I am a young teen Alaskan...true alaskan. I lived here all my life. I think drilling into the ground for oil is wrong. I guess u guys just want to make more money for our dividents. Welll if that where our money comes from. Let those forgein people come here to get enough money then move out. This is harming the wildlife and we gotta learn how to live more old fashion that distroying our world. You guys are thinkin that it will be better but u guys are jsut makin it worst. Anny Matson

To all the people that are reading papers on drilling in ANWR should just go up there and look. When I first went up there in 1979 there wasn't much and then when it got started you could see Caribou all the time. The heard has tripled in size. We should stop depending on foreign fuels and supply our own.

This is all insane. Why would anyone want to drill for oil that's only going to last for 6 months and leave billions of years of natural habitat destroyed? The refuge there is considered some of the finest anywhere in the world, the "Crown Jewels" of wildlife refuges. It might seem like a great idea to get America out of the grip of OPEC, but it really is not worth it. After that little 6 month run of having our own oil, foreign prices are going to soar for us! In all seriousness, why hasn't there been more of a push towards new supplies of energy? Solar energy is so plentiful, and so much easier on our environment. If people would stop buying SUVs and look into the hybrid cars, it would be one step in the right direction. But that's a whole nother topic.

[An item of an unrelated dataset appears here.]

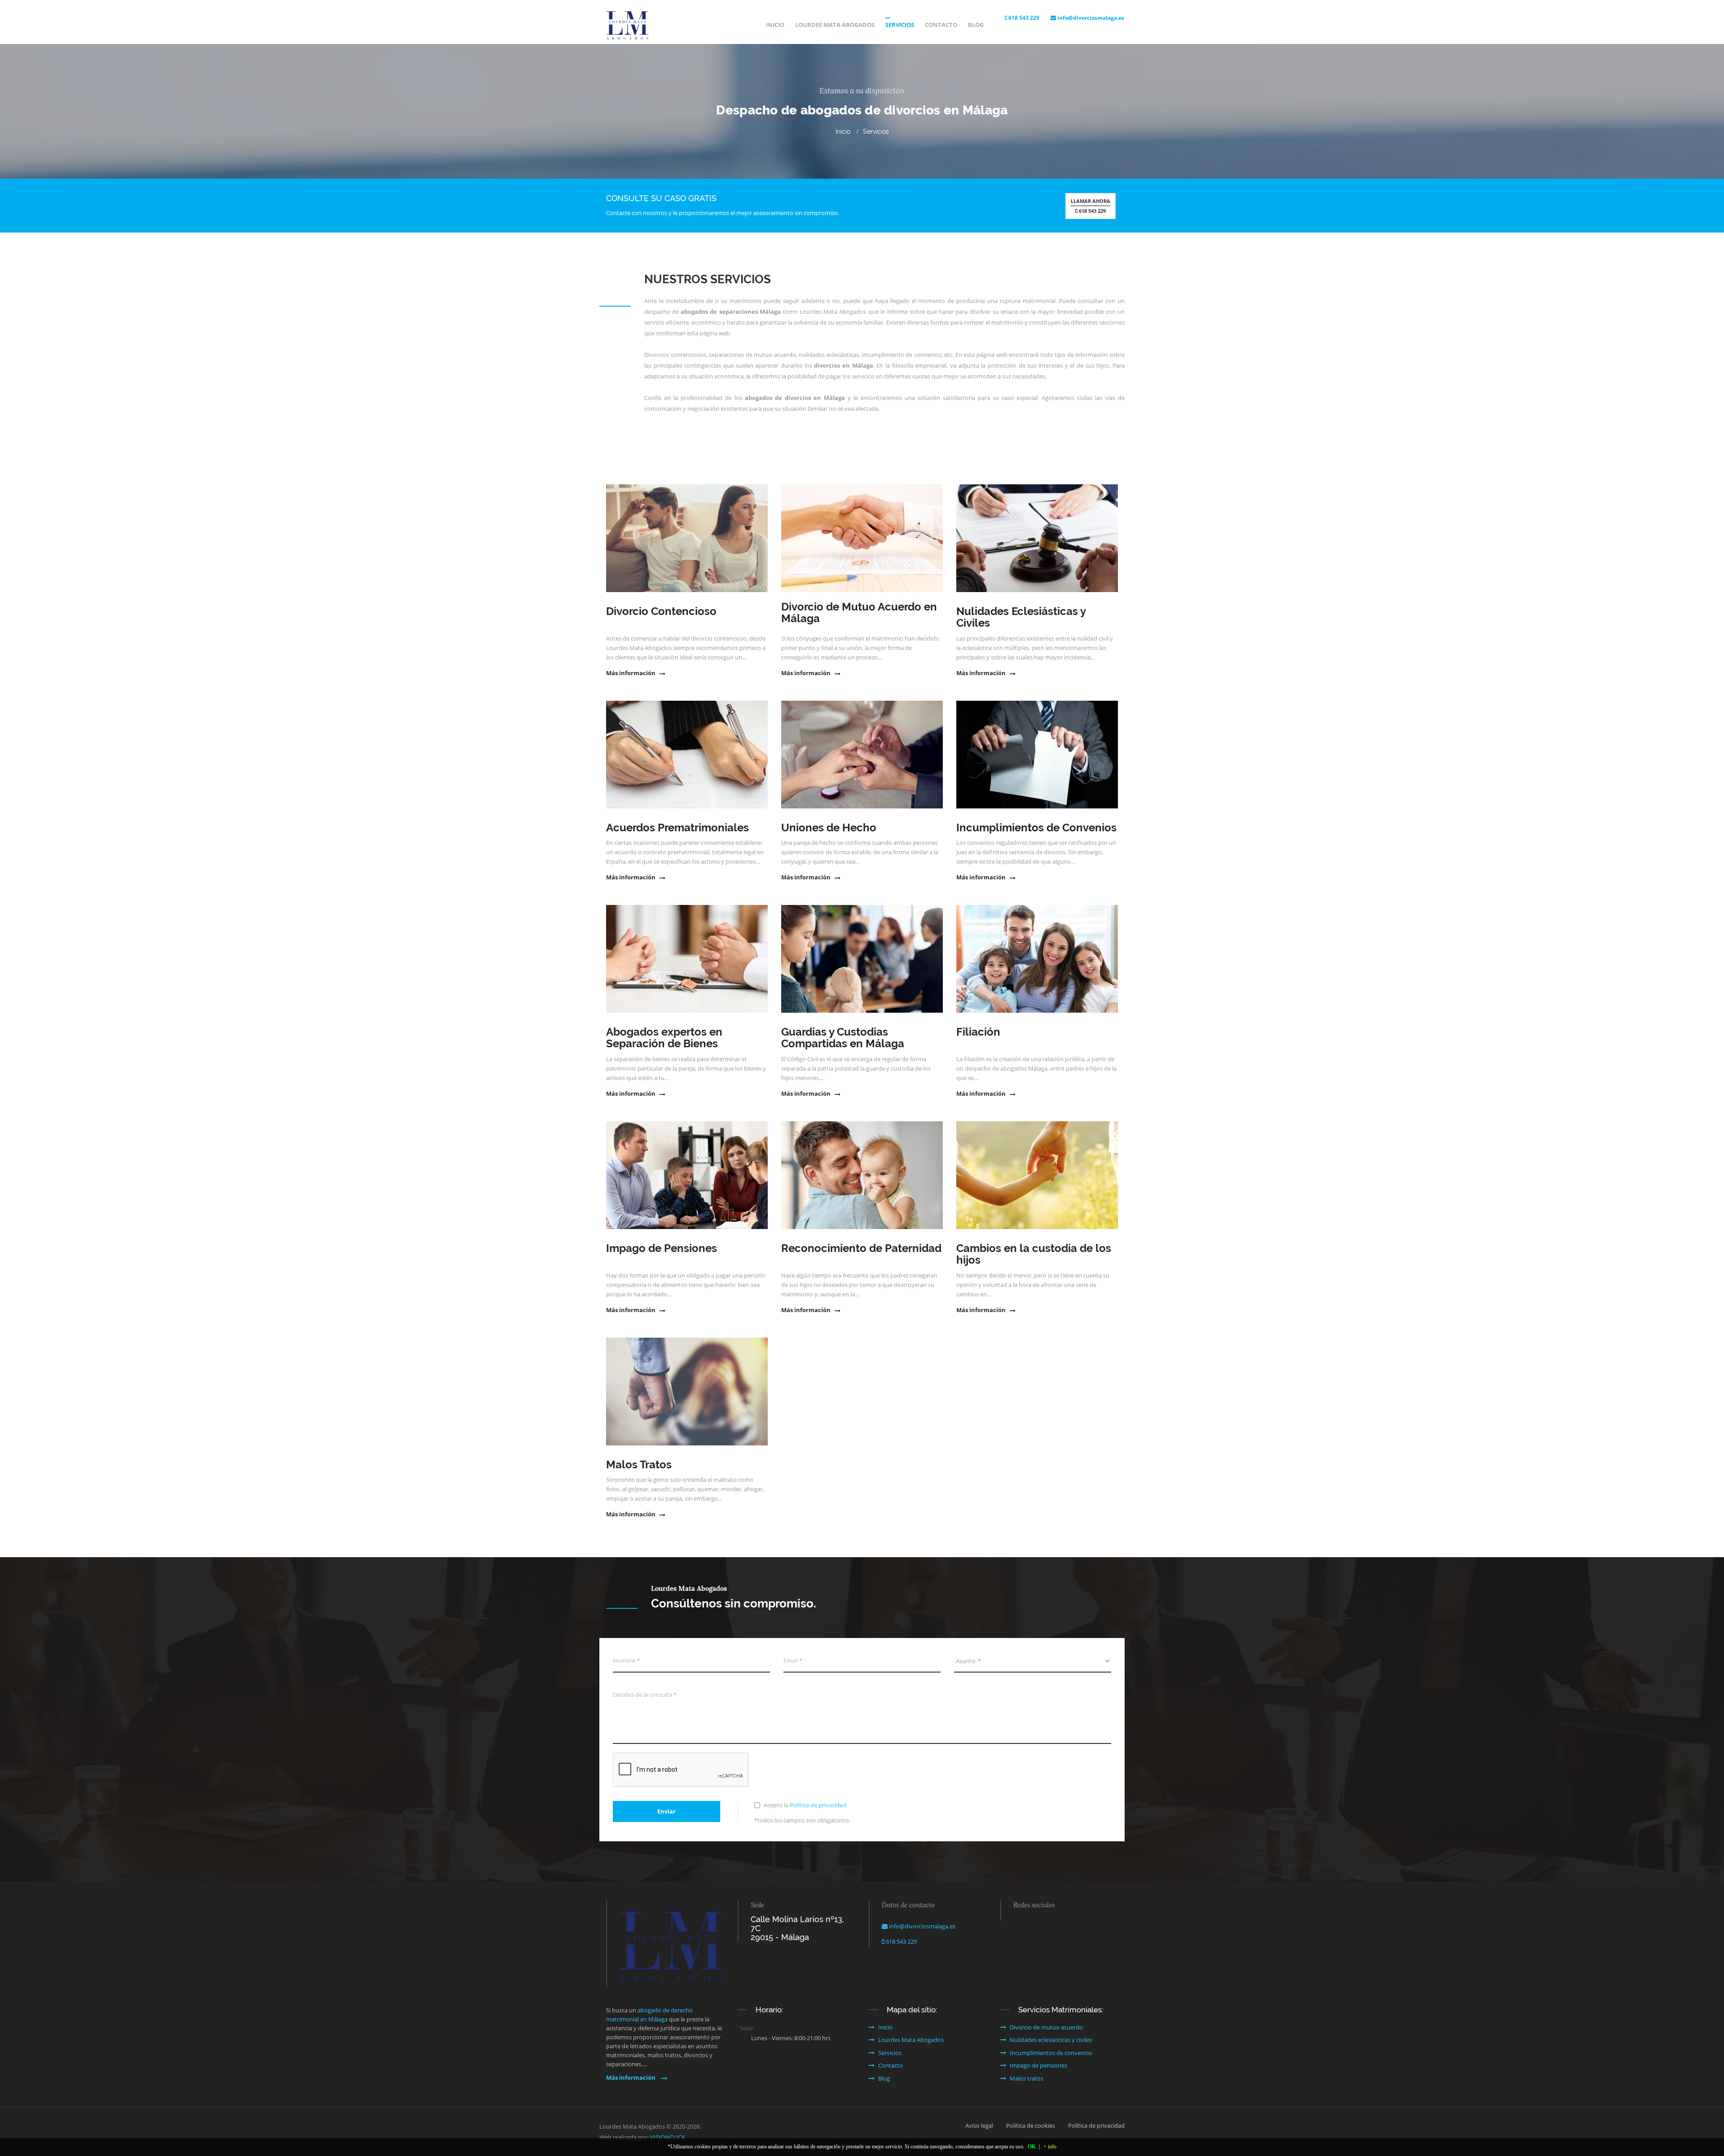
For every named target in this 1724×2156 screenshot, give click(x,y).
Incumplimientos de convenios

The goal of pro-drilling Alaskans is money, nothing more. Drilling on the Coastal Plain will turn wilderness into the hideous industrial complex we've toured known as Prudhoe Bay. Other than greed and jobs for Alaskans, there's no decent reason to ruin some of the last pristine wilderness in the United States. People in the U.S. need goals other than making a lot of money. Priscilla Feral

I have read that the recoverable oil in ANWR is in many pockets, not one big well, so recovery would require multiple footprints to recover. Although, only 2000 acres of the 17,500,000 in ANWR are being considered for development, this particular area has quite a bit to offer the Porcupine Caribou Herd, migratory birds, and other species that rely on this unique strip of land for survival. It is uniquely different from the Prudhoe Bay area in that it is bordered by the Brooks Range and the Beaufort Sea. The Porcupine Caribou rely on this particular geography to provide a safe calving area. Whereas the Central Arctic Herd near Prudhoe Bay has neighboring lands it can retreat to for safety, the Porcupine Herd#8217;s alternative would be to go into the Brooks Range where predators are more likely. The migratory birds feed on the rich nutrients found here to build strength for their long migrations; some of them travel nearly the length of the world. The reasons in an earlier post for the 10 year delay are accurate and the environmental and permitting processes should not be compromised. As far as the ice roads go, I have read that there is not enough fresh water available to build the miles of roads that would be required to safely move rigs and equipment and once the exploration phase is done the recovery phase would likely change to a year round operation, when ice roads are thawed. There is already evidence in aerial photos of environmental impact to the tundra from the exploration was done more than a decade ago. Some oil & gas companies may be the leading researchers for Natural Gas and Hydrogen but these are not necessarily clean fuels. The hydrogen they are interested in is most likely derived from fossil fuels, as is natural gas. We need to think about the bigger picture and wean ourselves off of exhaustible and polluting resources like fossil fuels by investing our time and resources into building renewable energy and the infrastructure to support it. We already have the technology and need to take the bold step to utilize it NOW. By aggressively turning to renewable energy, the US will create jobs and boost the economy. The only thing it will not accomplish is to provide a payout for the oil industry.